[Pixel coordinate grounding data]
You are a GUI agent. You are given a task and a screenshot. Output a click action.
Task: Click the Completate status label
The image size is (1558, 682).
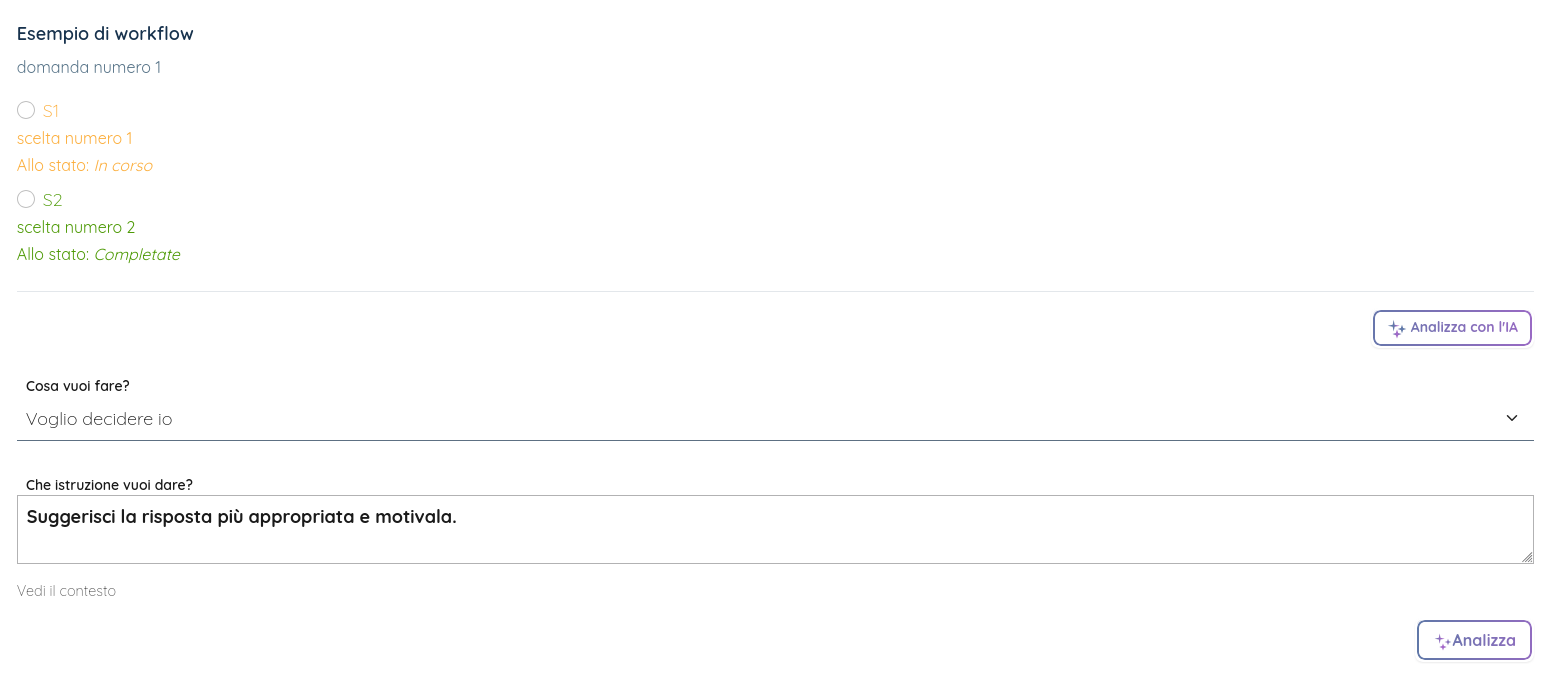[x=137, y=254]
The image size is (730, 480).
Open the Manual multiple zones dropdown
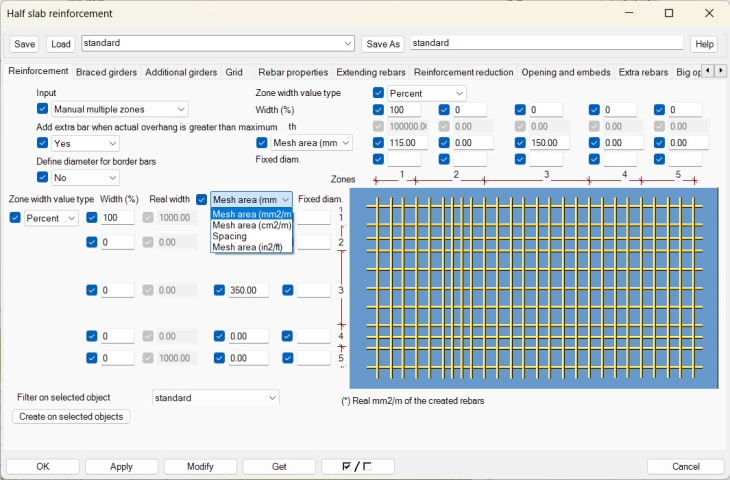(119, 109)
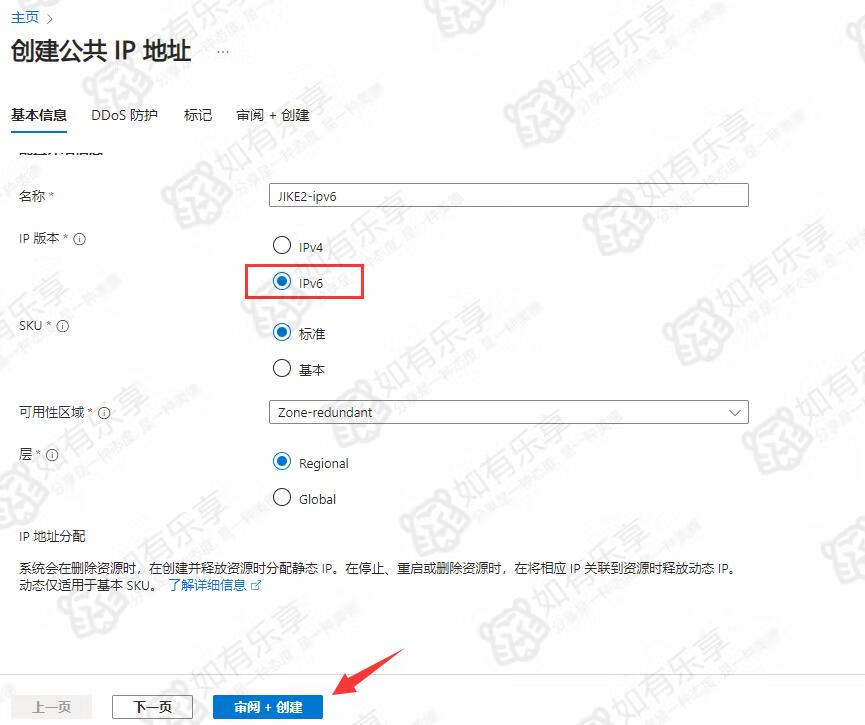Select the IPv6 radio option
The width and height of the screenshot is (865, 725).
tap(282, 283)
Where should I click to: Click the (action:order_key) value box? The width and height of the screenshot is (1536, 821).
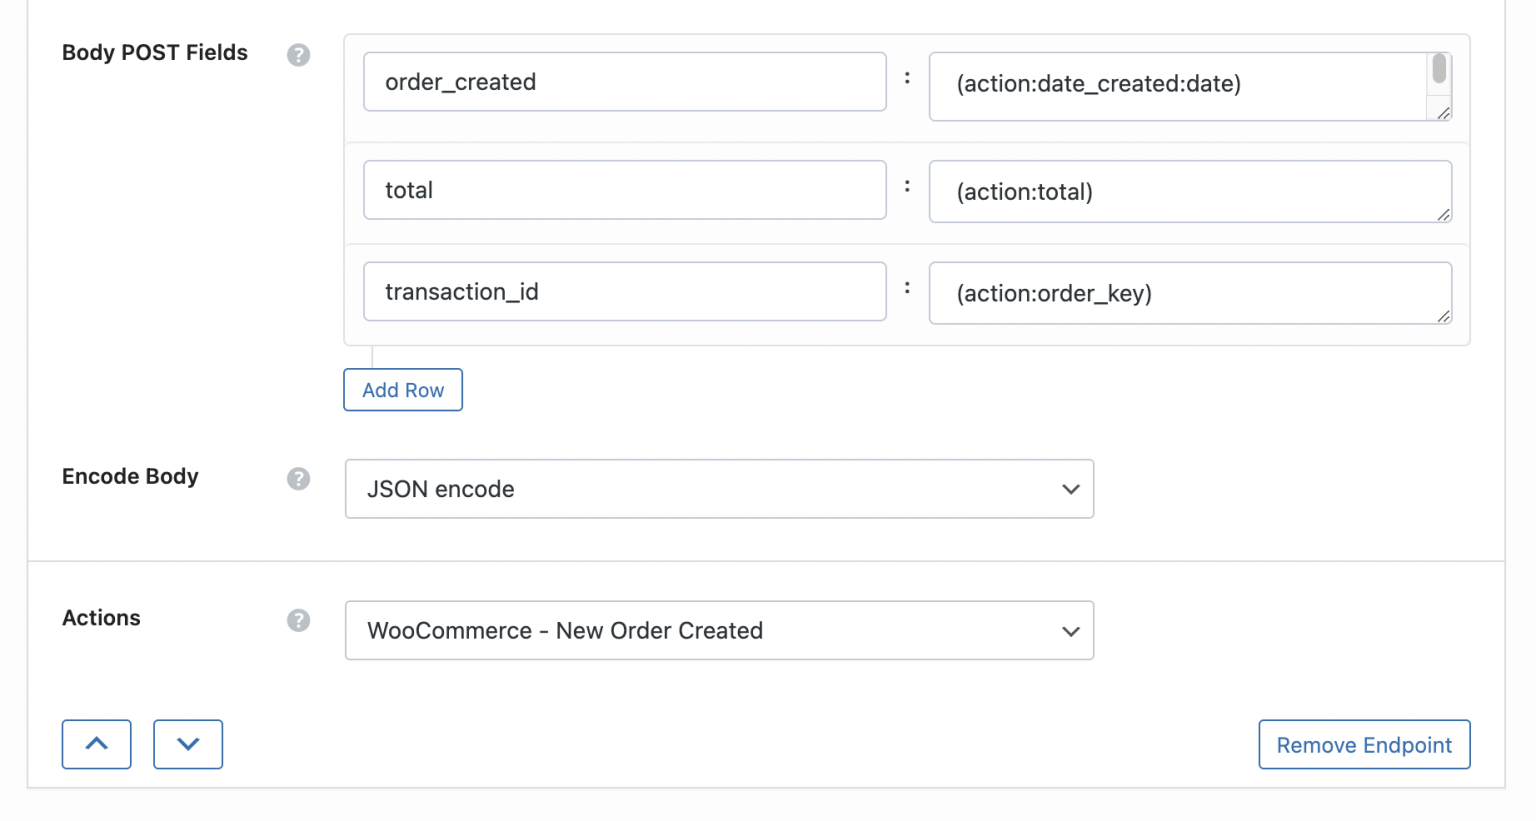click(1189, 293)
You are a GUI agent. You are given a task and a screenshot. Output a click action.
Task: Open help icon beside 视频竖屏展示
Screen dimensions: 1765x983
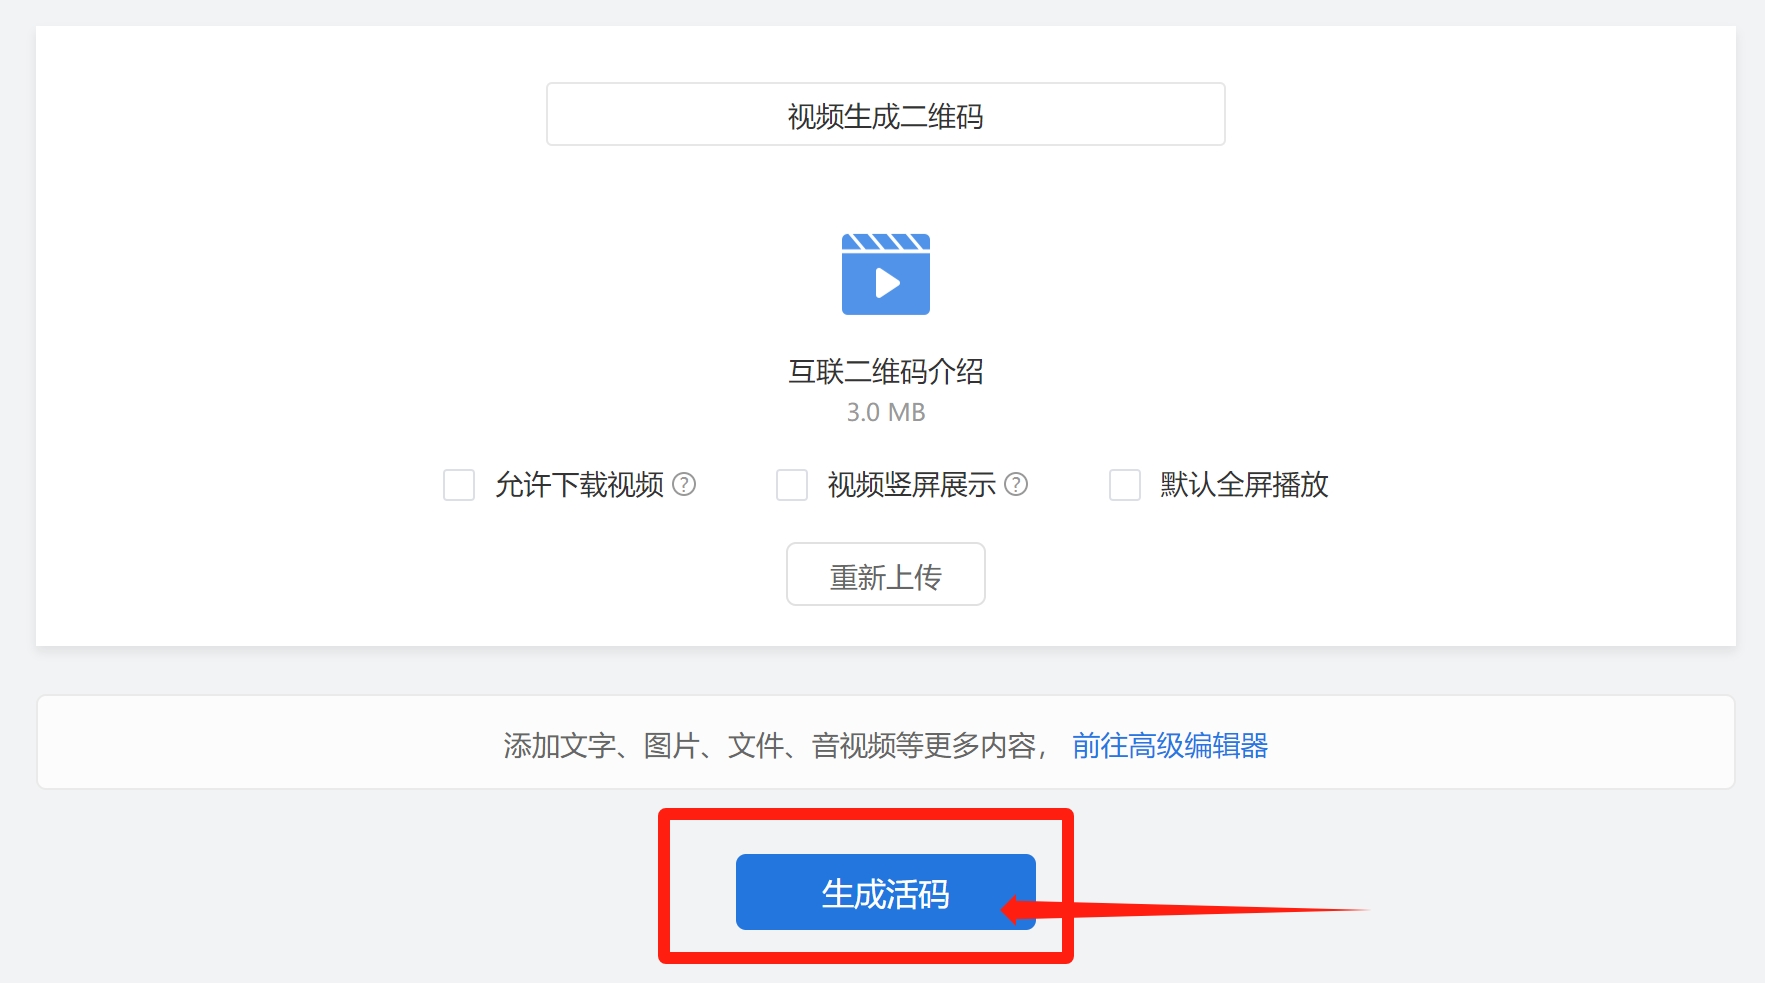coord(1016,484)
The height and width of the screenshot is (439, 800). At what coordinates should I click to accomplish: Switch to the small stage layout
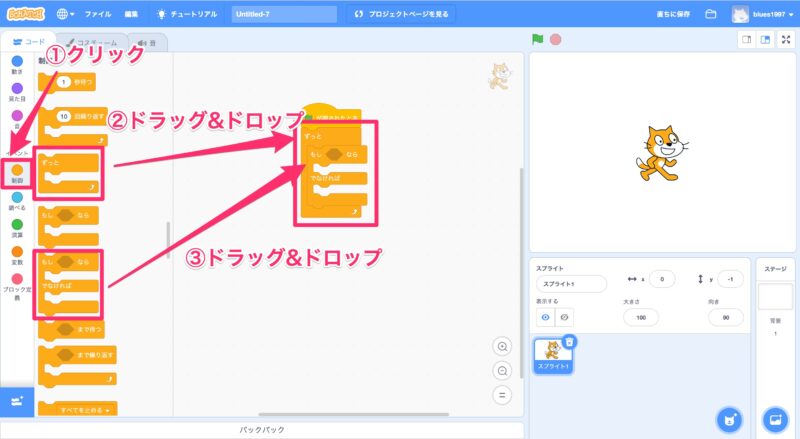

EXERCISE INSTRUCTIONS | An exact reproduction of every record above is required, with no pictures included.

ANSWER TO THIS EXERCISE |
You are a GUI agent. You are given a task and a screenshot. Output a click action.
Task: Click the Completate status label
The image size is (1558, 682).
[x=137, y=254]
The image size is (730, 480).
Open the Manual multiple zones dropdown
(119, 109)
Select the IPv6 radio option
The width and height of the screenshot is (865, 725).
tap(282, 283)
Where should I click to: Click the (action:order_key) value box? The width and height of the screenshot is (1536, 821).
click(1189, 293)
You are a GUI agent. You are given a task and a screenshot. Output a click action.
Task: Open help icon beside 视频竖屏展示
Screen dimensions: 1765x983
coord(1016,484)
The height and width of the screenshot is (439, 800). At what coordinates should I click to accomplish: Switch to the small stage layout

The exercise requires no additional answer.